Start DOCUMENT

I can’t claim to have totally figured out the future here, but I think I can at least narrow it down quite a bit by using simple logic. I’ll break down my facts, opinions, etc. here, and then attempt to draw a conclusion from them.

Things aren’t going well for the recording industry.

This comes as news to no one. Sales are plummeting, and record labels are blaming illegal file sharing. The industry seems to be in a tailspin, and its major players are grasping at straws by hampering legitimate online music retailers with obnoxious, ineffective DRM, as well as suing their customers and making life generally uncomfortable for everyone involved. The situation isn’t pretty, and it’s getting uglier every minute.

DRM is a failure.

Though not mathematically proven (which would be virtually impossible) it logically seems as if DRM must actually cost artists and labels money on recorded music sales. It does nothing to prevent the root source of piracy because record labels still release CDs, which have no DRM and account for the bulk of music sold. Even if their DRM were unbreakable (and it certainly is not) it wouldn’t achieve its aims unless no music was released without it. With the bulk of music still sold DRM-free, it’s worse than useless.

Piracy still is, in many cases, easier than paying for music, even in the era of iTunes. And the DRM imposed prevents many willing and able consumers (myself included) from ever purchasing a track. Steve Jobs knows this, and the record industry is starting to figure this out, though I still don’t think they have any idea what to do about it. Luckily for them, I’m on the case.

Fans are fed up with the recording industry.

This seems to be self-evident. Ask any college kid what they think of the RIAA. Between years of price fixing, attacking the internet radio industry, suing its customers, and the general lack of imagination found amongst the acts it promotes these days, the major labels have lost their luster.

Artists are fed up with the recording industry.

The recording industry has long abused artists. For a detailed look into why, please see this transcript of a speech given a few years ago by Courtney Love.

End DOCUMENT
Start DATASET ENTRIES

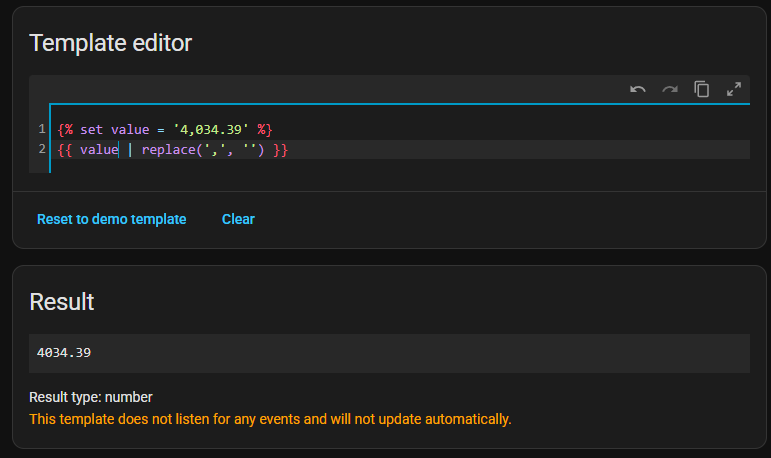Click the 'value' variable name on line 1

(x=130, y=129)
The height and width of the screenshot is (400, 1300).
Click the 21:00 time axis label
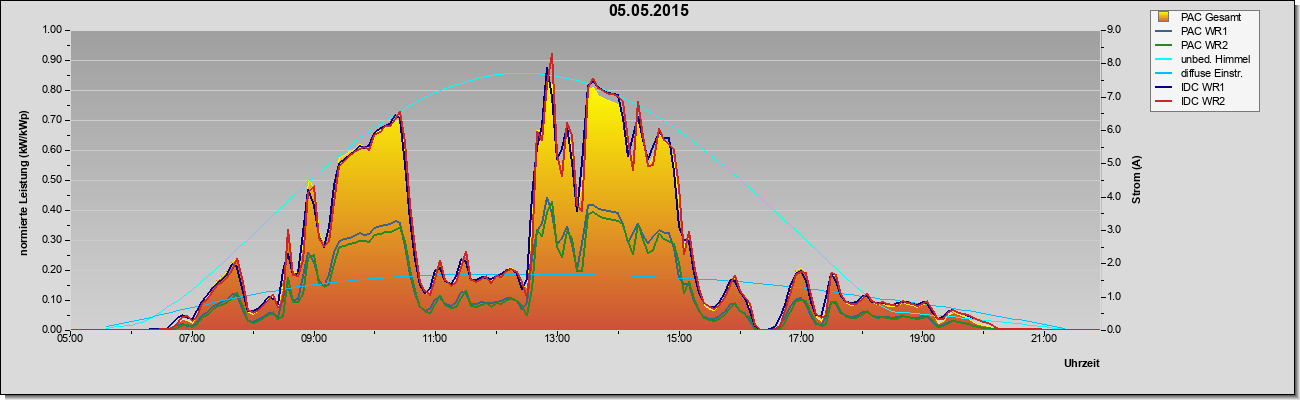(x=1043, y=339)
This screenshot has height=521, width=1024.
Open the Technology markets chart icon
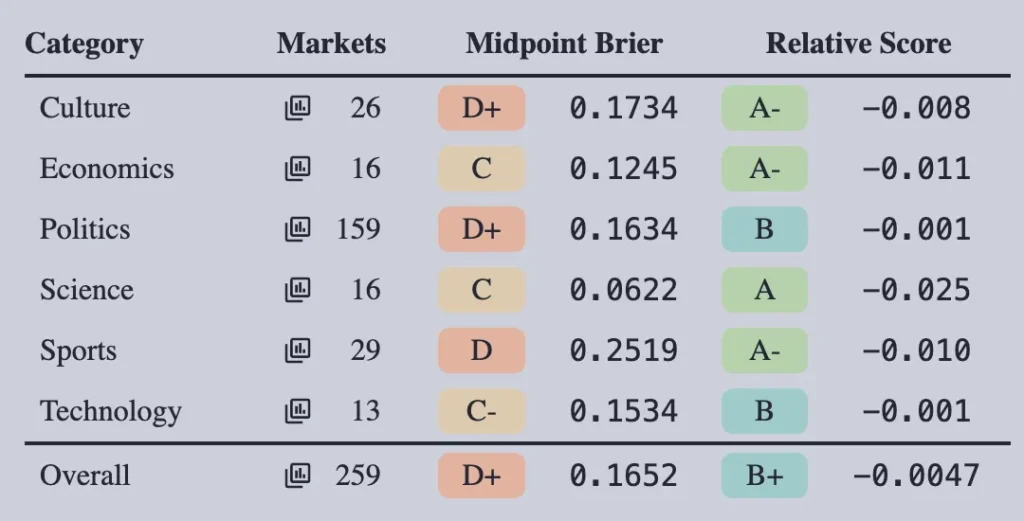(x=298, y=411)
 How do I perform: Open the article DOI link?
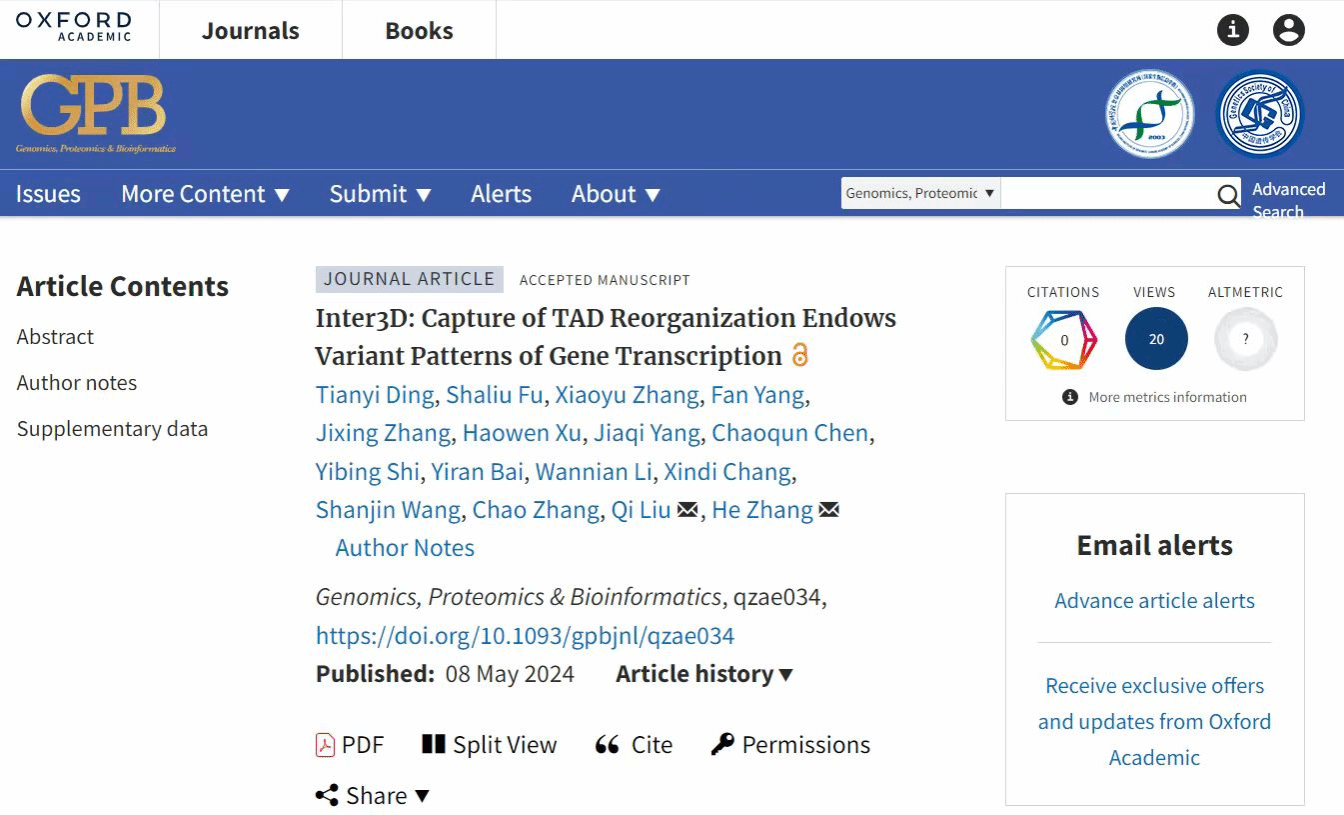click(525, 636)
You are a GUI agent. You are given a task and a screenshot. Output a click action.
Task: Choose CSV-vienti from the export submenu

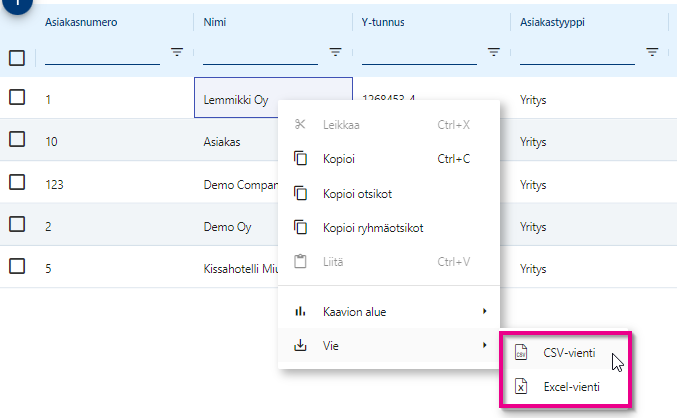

End DATASET ENTRIES

### WHAT NEEDS TO BE DONE
Reproduce the passage from the recording industry piece word for word, starting at "Fans are fed" and ending at "lost their luster.".

### RESPONSE BELOW
Fans are fed up with the recording industry.

This seems to be self-evident. Ask any college kid what they think of the RIAA. Between years of price fixing, attacking the internet radio industry, suing its customers, and the general lack of imagination found amongst the acts it promotes these days, the major labels have lost their luster.